Problem to solve: Convert the records starting at the line containing "Task: Switch to the 論壇 tab" and ending at the line containing "Action: pos(305,462)" into a JSON list of strings, one string per line and blank lines omitted.

▬▬▬▬▬▬

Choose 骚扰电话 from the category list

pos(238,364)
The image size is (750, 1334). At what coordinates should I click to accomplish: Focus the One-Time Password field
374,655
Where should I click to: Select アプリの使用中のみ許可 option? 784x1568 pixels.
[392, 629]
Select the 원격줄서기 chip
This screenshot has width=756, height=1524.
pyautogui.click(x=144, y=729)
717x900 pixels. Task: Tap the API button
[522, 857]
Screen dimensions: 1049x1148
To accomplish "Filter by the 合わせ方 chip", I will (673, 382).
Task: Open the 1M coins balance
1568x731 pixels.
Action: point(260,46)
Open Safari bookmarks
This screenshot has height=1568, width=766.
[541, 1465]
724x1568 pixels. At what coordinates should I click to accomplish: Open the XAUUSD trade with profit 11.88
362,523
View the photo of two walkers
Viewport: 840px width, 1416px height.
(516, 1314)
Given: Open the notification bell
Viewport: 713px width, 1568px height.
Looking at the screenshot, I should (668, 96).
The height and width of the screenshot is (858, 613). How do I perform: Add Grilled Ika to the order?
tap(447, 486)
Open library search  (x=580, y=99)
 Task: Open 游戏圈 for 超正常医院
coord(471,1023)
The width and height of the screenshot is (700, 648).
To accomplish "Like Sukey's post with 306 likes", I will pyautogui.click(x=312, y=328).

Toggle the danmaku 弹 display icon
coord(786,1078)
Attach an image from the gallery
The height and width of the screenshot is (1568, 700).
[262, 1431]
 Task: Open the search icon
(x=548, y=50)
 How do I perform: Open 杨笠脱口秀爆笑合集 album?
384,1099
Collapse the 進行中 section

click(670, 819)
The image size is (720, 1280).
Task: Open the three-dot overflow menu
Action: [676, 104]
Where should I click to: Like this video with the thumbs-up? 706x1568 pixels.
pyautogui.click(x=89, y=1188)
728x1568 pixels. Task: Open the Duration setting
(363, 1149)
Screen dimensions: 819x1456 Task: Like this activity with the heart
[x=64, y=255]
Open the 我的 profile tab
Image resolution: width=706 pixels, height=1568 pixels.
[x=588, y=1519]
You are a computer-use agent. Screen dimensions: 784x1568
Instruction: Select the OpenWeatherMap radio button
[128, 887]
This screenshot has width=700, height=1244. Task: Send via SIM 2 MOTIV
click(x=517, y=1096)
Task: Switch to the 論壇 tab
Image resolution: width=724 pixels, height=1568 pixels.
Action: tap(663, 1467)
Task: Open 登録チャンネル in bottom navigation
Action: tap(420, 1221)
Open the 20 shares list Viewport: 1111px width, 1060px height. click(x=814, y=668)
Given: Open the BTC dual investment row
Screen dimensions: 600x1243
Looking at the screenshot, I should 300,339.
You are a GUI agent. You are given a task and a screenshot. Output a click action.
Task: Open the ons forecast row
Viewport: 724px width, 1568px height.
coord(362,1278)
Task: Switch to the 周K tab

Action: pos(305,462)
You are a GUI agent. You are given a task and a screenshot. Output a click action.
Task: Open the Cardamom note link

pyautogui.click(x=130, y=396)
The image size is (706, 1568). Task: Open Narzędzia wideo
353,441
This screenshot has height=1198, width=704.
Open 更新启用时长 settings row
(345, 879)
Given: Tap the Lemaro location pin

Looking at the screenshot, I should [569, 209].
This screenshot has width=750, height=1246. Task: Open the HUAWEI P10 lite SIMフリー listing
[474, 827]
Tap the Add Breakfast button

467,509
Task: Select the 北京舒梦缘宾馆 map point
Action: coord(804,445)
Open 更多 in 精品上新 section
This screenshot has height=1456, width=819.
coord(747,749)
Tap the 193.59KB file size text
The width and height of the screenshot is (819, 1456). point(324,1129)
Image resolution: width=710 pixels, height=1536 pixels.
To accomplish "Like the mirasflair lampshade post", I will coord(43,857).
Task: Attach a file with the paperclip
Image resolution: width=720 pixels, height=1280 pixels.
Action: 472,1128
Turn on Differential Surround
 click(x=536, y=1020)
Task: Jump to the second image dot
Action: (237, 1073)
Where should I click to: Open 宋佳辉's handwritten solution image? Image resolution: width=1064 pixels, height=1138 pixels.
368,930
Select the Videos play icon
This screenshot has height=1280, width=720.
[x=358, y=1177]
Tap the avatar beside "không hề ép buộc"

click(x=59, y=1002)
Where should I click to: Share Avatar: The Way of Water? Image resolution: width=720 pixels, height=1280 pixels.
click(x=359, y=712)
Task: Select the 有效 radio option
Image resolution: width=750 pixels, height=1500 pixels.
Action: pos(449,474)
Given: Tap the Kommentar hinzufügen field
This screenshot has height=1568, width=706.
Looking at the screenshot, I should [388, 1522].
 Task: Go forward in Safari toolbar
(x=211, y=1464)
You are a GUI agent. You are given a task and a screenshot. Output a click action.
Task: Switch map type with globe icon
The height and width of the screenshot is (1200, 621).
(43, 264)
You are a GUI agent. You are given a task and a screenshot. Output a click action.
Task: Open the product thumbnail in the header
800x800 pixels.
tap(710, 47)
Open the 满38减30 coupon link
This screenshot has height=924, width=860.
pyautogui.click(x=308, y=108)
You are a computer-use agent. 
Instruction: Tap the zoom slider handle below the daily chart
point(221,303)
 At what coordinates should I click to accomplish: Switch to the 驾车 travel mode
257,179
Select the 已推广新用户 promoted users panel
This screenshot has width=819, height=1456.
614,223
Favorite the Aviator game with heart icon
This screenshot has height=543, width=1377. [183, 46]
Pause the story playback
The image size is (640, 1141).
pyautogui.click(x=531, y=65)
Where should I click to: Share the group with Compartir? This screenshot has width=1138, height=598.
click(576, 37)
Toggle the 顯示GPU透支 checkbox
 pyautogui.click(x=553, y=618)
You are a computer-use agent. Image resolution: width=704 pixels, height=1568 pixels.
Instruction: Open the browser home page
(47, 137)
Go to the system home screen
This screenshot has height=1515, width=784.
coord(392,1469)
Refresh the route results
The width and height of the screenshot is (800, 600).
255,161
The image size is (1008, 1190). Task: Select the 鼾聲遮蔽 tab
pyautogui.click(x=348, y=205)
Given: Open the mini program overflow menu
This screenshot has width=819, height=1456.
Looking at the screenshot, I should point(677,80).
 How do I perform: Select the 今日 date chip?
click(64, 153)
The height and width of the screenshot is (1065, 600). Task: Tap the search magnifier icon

▬▬▬▬▬▬

Complete response:
[
  "Task: Switch to the 論壇 tab",
  "Image resolution: width=724 pixels, height=1568 pixels.",
  "Action: tap(663, 1467)",
  "Task: Open 登録チャンネル in bottom navigation",
  "Action: tap(420, 1221)",
  "Open the 20 shares list Viewport: 1111px width, 1060px height. click(x=814, y=668)",
  "Given: Open the BTC dual investment row",
  "Screen dimensions: 600x1243",
  "Looking at the screenshot, I should 300,339.",
  "You are a GUI agent. You are given a task and a screenshot. Output a click action.",
  "Task: Open the ons forecast row",
  "Viewport: 724px width, 1568px height.",
  "coord(362,1278)",
  "Task: Switch to the 周K tab",
  "Action: pos(305,462)"
]